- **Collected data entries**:
● ● ● ● ● ● ●
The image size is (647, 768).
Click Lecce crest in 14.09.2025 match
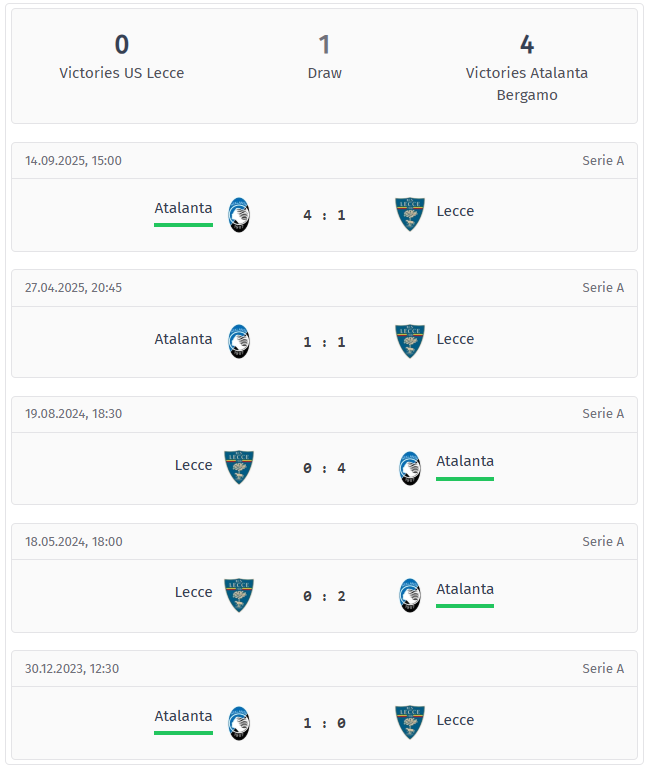coord(410,215)
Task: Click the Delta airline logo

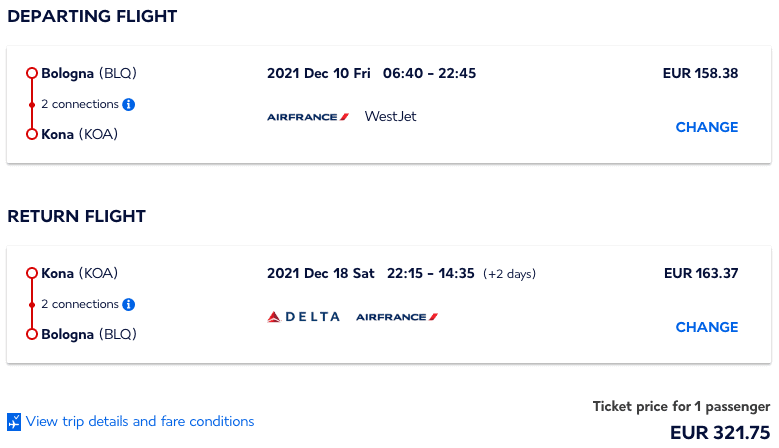Action: click(x=304, y=317)
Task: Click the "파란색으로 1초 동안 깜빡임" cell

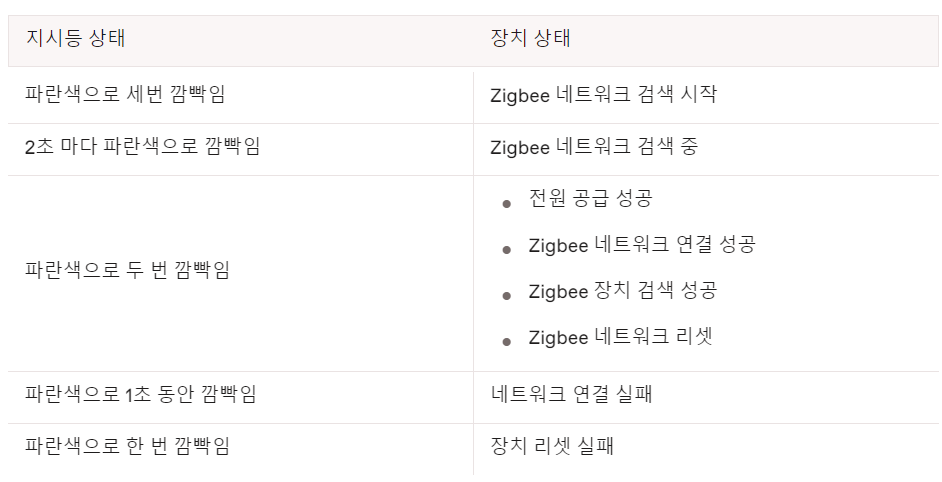Action: 140,394
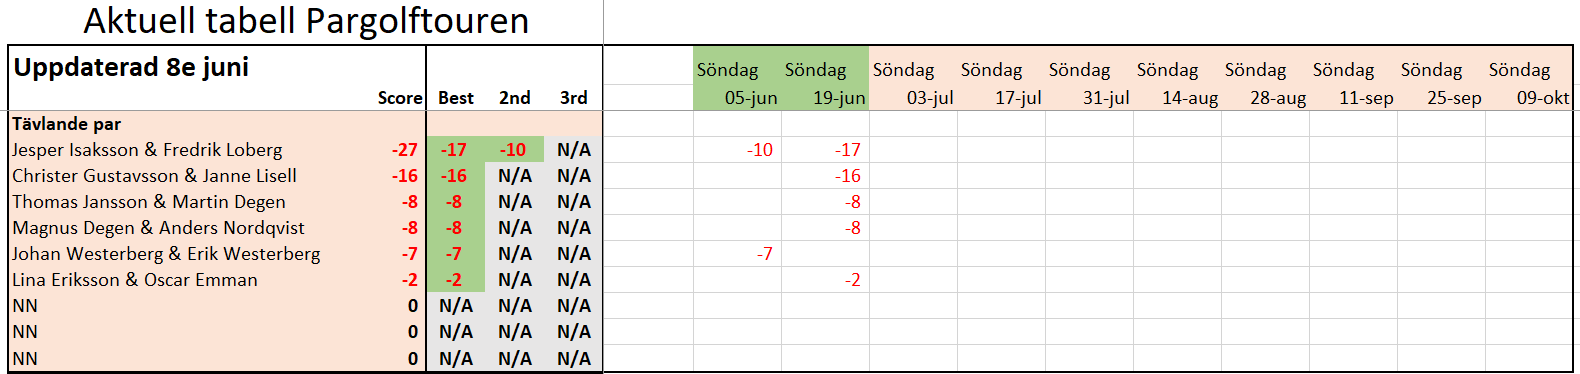
Task: Click the Söndag 05-jun date header
Action: pos(737,84)
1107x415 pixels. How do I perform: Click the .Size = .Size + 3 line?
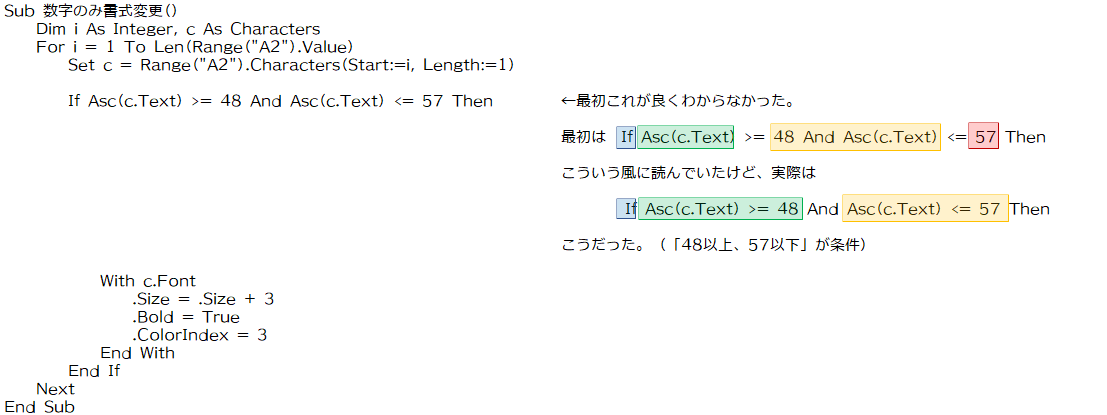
● ● ● ● ● ● ●
- **Exercise**:
Although the records contain pictures, the copy should hold only their text, reproduced exactly.

- **Exercise solution**:
The image size is (647, 768).
Click Lecce crest in 14.09.2025 match
coord(410,215)
Task: Click the Delta airline logo

Action: click(x=304, y=317)
Task: Click the "파란색으로 1초 동안 깜빡임" cell

Action: 140,394
Task: Click the Söndag 05-jun date header
Action: pos(737,84)
1107x415 pixels. How do I perform: Click the .Size = .Size + 3 line?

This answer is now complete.